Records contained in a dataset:
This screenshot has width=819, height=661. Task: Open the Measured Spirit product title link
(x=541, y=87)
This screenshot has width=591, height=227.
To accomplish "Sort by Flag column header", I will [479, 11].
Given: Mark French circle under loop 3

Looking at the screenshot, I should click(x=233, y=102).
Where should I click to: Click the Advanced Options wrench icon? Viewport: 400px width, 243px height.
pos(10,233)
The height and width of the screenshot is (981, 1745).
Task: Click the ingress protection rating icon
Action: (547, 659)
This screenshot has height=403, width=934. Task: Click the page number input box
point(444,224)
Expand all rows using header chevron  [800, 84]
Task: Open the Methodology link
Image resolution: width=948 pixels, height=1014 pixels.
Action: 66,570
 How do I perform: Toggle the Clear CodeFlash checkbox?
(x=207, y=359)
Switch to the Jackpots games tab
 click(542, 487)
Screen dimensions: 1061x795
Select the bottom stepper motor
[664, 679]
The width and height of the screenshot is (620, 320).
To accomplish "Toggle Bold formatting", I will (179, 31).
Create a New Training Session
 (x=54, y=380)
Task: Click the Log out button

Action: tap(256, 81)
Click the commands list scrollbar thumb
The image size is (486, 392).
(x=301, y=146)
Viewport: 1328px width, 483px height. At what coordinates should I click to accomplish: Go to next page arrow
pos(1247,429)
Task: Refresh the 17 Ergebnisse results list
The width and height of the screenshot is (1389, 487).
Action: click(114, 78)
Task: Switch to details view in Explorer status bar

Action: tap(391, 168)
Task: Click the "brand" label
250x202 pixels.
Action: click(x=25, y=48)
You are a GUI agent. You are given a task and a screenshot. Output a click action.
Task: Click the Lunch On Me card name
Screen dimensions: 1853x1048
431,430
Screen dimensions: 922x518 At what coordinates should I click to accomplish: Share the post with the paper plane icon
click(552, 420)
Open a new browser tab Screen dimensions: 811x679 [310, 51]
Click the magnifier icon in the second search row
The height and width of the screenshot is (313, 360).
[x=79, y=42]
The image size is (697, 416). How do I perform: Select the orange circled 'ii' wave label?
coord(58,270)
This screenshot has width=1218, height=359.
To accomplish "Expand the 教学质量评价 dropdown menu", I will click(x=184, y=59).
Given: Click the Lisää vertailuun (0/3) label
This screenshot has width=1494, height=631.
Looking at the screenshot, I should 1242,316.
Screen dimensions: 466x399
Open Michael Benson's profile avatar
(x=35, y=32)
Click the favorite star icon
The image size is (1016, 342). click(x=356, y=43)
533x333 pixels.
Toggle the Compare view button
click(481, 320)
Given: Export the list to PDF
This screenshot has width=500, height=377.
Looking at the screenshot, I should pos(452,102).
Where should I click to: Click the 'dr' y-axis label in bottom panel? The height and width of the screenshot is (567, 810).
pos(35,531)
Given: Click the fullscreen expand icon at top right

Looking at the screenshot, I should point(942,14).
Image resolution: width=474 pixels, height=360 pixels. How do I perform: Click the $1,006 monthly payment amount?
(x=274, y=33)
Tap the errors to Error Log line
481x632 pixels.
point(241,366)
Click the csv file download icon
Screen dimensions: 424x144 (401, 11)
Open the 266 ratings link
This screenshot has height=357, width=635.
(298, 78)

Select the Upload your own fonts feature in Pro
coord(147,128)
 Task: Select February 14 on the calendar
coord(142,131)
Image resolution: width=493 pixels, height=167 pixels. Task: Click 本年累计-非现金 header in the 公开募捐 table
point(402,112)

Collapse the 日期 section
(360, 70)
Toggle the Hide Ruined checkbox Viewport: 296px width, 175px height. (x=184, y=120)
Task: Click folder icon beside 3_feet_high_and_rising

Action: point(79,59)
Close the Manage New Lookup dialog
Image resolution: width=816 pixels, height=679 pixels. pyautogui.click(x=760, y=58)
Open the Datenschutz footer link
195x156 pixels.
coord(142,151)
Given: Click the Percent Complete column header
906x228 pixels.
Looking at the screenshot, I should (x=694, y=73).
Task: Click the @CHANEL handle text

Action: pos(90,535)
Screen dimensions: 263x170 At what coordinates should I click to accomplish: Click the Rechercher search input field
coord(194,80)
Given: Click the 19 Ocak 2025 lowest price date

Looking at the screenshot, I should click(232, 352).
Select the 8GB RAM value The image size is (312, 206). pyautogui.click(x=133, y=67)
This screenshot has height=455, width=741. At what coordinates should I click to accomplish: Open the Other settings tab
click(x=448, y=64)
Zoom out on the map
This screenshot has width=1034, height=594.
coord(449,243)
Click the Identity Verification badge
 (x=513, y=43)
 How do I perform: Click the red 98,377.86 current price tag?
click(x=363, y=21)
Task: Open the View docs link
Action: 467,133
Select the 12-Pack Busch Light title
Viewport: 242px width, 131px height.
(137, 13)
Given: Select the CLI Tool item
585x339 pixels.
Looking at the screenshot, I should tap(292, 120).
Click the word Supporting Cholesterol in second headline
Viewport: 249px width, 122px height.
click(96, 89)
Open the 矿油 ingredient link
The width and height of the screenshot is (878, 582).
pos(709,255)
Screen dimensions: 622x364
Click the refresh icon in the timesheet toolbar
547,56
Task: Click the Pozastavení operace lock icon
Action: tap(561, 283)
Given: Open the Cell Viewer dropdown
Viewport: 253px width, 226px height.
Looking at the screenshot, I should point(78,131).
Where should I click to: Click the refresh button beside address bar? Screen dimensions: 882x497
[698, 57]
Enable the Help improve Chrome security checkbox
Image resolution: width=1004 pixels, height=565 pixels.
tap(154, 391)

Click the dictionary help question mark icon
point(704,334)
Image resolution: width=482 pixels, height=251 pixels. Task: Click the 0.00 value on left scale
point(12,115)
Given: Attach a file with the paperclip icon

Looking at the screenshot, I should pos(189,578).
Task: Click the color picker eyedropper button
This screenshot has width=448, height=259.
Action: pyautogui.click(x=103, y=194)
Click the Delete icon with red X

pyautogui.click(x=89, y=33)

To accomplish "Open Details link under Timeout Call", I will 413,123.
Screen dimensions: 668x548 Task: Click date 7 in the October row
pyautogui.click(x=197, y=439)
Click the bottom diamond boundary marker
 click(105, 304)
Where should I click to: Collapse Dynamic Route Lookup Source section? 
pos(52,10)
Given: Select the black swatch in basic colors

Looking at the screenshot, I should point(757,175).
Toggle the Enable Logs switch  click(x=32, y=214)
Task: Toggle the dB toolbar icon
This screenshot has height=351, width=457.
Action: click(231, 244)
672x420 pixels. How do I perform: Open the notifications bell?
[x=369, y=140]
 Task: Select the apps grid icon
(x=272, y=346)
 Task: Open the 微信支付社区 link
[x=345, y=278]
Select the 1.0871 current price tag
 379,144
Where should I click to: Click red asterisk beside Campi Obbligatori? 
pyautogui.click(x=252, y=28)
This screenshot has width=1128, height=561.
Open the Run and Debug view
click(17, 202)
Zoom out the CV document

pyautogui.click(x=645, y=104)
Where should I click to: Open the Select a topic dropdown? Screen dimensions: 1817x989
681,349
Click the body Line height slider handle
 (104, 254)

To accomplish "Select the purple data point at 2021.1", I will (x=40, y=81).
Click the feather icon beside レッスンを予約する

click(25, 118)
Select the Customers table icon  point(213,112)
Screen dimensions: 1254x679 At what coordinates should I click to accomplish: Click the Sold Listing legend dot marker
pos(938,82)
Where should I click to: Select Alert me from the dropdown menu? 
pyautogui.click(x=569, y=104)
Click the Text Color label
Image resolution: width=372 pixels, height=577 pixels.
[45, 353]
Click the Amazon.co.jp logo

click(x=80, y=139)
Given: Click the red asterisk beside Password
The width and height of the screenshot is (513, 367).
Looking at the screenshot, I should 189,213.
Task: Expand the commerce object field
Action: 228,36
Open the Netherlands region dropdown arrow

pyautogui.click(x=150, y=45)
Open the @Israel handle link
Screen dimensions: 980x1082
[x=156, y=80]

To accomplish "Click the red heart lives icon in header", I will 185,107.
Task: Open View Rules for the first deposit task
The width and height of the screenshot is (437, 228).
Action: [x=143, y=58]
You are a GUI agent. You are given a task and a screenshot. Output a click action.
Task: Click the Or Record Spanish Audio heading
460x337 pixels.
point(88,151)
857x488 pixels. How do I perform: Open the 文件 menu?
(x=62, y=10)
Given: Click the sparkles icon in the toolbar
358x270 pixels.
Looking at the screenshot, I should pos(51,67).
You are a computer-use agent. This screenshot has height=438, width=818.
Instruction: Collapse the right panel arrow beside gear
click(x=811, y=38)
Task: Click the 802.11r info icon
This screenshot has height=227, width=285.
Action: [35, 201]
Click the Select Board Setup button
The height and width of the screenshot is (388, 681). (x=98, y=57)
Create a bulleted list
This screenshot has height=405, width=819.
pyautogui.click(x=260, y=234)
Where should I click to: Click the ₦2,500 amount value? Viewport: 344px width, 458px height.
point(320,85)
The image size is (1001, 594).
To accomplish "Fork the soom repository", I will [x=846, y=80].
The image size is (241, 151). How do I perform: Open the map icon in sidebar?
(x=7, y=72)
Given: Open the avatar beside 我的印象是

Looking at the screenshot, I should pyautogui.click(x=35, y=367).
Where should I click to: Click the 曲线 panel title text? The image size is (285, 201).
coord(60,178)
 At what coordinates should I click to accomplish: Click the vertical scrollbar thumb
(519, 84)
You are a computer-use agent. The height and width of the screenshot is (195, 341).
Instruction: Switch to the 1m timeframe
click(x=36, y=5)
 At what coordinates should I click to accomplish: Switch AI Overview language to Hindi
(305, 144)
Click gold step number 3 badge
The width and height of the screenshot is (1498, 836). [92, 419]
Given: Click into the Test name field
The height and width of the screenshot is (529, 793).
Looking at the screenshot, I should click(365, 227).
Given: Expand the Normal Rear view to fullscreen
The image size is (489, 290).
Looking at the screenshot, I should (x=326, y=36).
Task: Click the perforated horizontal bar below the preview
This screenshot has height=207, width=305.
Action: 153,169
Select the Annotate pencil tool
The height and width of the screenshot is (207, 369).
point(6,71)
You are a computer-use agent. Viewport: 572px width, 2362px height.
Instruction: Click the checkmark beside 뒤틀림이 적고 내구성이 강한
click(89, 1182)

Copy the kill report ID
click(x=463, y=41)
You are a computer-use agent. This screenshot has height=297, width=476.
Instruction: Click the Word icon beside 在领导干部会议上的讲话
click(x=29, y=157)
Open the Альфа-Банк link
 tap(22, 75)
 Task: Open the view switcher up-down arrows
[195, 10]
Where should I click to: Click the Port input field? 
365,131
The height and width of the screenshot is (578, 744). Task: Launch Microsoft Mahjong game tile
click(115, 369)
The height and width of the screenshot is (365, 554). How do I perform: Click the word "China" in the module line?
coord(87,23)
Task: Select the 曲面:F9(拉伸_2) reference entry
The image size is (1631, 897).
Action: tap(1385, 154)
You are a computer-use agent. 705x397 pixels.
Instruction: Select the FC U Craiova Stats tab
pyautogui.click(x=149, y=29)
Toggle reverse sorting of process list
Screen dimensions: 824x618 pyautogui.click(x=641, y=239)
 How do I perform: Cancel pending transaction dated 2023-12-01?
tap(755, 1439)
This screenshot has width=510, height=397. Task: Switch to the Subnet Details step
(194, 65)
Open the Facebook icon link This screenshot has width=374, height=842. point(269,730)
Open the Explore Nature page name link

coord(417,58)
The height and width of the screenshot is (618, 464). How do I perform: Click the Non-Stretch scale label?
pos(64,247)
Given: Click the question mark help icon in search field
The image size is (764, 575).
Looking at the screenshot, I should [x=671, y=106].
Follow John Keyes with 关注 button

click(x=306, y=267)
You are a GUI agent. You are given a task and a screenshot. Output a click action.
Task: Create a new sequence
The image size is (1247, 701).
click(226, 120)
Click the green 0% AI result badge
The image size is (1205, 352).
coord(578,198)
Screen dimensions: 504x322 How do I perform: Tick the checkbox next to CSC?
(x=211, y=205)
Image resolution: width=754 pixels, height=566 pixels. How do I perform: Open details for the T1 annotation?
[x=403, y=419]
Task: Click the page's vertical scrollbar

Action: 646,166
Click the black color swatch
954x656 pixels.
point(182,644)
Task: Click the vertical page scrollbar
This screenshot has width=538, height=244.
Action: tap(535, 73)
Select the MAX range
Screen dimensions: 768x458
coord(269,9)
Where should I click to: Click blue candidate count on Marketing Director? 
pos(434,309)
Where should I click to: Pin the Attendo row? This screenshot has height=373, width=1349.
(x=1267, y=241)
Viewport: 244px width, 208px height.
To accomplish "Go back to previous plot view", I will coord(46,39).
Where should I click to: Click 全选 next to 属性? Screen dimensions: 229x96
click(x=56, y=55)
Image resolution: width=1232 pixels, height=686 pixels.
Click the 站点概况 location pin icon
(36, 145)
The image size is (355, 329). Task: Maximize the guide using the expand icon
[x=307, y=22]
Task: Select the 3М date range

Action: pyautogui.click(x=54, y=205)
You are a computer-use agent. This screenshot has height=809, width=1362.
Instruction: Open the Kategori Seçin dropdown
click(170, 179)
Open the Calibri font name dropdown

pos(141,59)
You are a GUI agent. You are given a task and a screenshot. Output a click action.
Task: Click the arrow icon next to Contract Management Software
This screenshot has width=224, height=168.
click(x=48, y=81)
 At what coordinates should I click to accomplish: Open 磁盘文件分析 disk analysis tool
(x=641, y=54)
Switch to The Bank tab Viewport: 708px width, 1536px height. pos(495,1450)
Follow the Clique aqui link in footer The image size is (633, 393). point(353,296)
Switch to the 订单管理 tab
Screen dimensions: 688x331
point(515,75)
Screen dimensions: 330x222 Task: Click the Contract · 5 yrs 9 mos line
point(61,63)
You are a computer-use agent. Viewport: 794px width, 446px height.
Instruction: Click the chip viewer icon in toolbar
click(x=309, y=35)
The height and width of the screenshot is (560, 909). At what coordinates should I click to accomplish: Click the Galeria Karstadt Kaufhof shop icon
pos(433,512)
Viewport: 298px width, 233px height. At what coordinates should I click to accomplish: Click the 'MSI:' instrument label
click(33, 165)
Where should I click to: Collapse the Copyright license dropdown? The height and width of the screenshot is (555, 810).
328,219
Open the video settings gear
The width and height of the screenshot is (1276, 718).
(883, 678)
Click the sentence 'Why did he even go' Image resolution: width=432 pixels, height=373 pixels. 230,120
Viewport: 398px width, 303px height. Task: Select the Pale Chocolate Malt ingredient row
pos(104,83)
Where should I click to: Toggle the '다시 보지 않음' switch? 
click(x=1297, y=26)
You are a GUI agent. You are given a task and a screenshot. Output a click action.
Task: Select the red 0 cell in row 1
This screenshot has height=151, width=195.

§ WORK INSTRUCTION
Run a filter over the data above and keep each line that contains the word "column".

§ RESPONSE TO THE TASK
To accomplish "Sort by Flag column header", I will [479, 11].
Given: Click the Percent Complete column header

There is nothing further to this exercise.